The Divorce Process – undefended divorce where no children and finances are agreed
In terms of process and a purely paperwork exercise for an undefended divorce where there are no children who are still considered in law to be children, and where financial matters are agreed, this is fairly straightforward. Most divorces do however involve children and finances, so the following guide does not reflect the complications these issues involve or the paperwork and process involved.
If you are thinking of getting a divorce, there are a number of steps in the divorce process that you must follow which are governed by the provisions of the Matrimonial Causes Act 1973 (as amended) and the Family Proceedings Rules 1991 (as amended).
Essentially, you (the Petitioner) must submit a ‘Divorce Petition’ to Court which can be made provided you have been married for at least one year immediately preceding the presentation of the petition. This rule was essentially implemented to discourage people from being overly hasty in their decision to petition for divorce.
The other criterion in the initial stage of the divorce process which must be satisfied in order to petition is whether there is jurisdiction of the English courts to hear the divorce suit. This can be established if for example:
a) Both parties are habitually resident in England and Wales; or
b) The Petitioner is domiciled (has a permanent home) in England and Wales and has been residing in England and Wales for at least six months immediately before the petition is filed.
The key to a straightforward divorce (without contention) is to amicably agree wherever possible in advance of the petition being filed. In cases where both parties are agreeable and the petition proceeds undefended, the divorce process can take just 4 months.
When petitioning for a divorce, you must state the reason/s (facts) that have caused the marriage to irretrievably (permanently) break down. There are five facts specified in Section 1(2) of MCA 1973 which the Courts recognise as adequate/lawful grounds for divorce which must be accepted and acknowledged in order for the Court to grant a Decree Nisi, the next stage of the divorce process.
It is extremely rare, bearing in mind the non-fault nature of divorce, for the Court to not be satisfied that a marriage has broken down, then a Decree Nisi may not be granted at this stage. Provided that one or more of the following facts are applicable and attributable to the breakdown of the marriage and can be supported, the timescale of when the facts occurred is irrelevant and can merely support and further evidence the breakdown, i.e. if adultery was committed after a period of separation it can still be a factor supporting grounds for divorce.
Facts for divorce
1. Adultery and Intolerability – These two elements must be satisfied in conjunction/accordance with one another; thus, as a result of the Respondent committing adultery, the Petitioner finds it intolerable to live with the Respondent.
2. Unreasonable Behaviour – The Respondent has behaved in such a way that the Petitioner cannot reasonably be expected to live with the Respondent. Although this is an objective test, the Court must take into account the history of the marriage and have regard to the personalities of the individual spouses.

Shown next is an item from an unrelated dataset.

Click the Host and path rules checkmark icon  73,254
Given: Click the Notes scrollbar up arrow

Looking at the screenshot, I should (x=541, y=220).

3. Desertion – The Respondent has deserted the Petitioner for a period of at least two years immediately preceding presentation of the petition. The is difficult to prove and rarely used.
4. Two years’ separation and consent – That the parties have lived apart for a continued period of at least two years immediately preceding the presentation of the petition and the Respondent consents to a decree being granted.
5. Five years’ separation – That the parties have lived apart for a continued period of at least five years immediately preceding the presentation of the petition.
Once one or more of the above facts are declared in the petition which a Solicitor is usually instructed to draft, 3 copies are then submitted to the Court together with a £340.00 Court fee (as at March 2012) who will subsequently forward a copy to the Respondent along with a ‘Notice of Proceedings’ and an ‘Acknowledgement of Service’ for the Respondent to fill out and return, (they are usually given 8 days in which to do so). The Court will notify you or the Solicitor acting on your behalf when the notice was issued and served on the Respondent and if it was acknowledged and/or accepted, i.e. undefended. If the Respondent accepts the petition and does not wish to defend the claim on the facts you have stated, you can apply for a Decree Nisi accordingly.
What about children ?
Obviously, where there are children involved, the divorce process is not always as straightforward whereby arrangements must be put in place regarding custody, finances and contact notwithstanding the fact that your spouse may dispute the facts on the petition and defend the claim accordingly which can be emotionally difficult, a much longer process and more expensive.
Decree absolute
Once you have been granted the Decree Nisi, the next stage in the divorce process would be to apply for a Decree Absolute to legally end your marriage. This can be applied for 6 weeks and a day after the date that the Decree Nisi was issued with a £45.00 court fee payable at present. You or your Solicitor will usually submit a ‘Notice of application for decree nisi to be made absolute’ when the 6 week period has ended rather than delaying the next stage as the Court may question the reasons for the delay.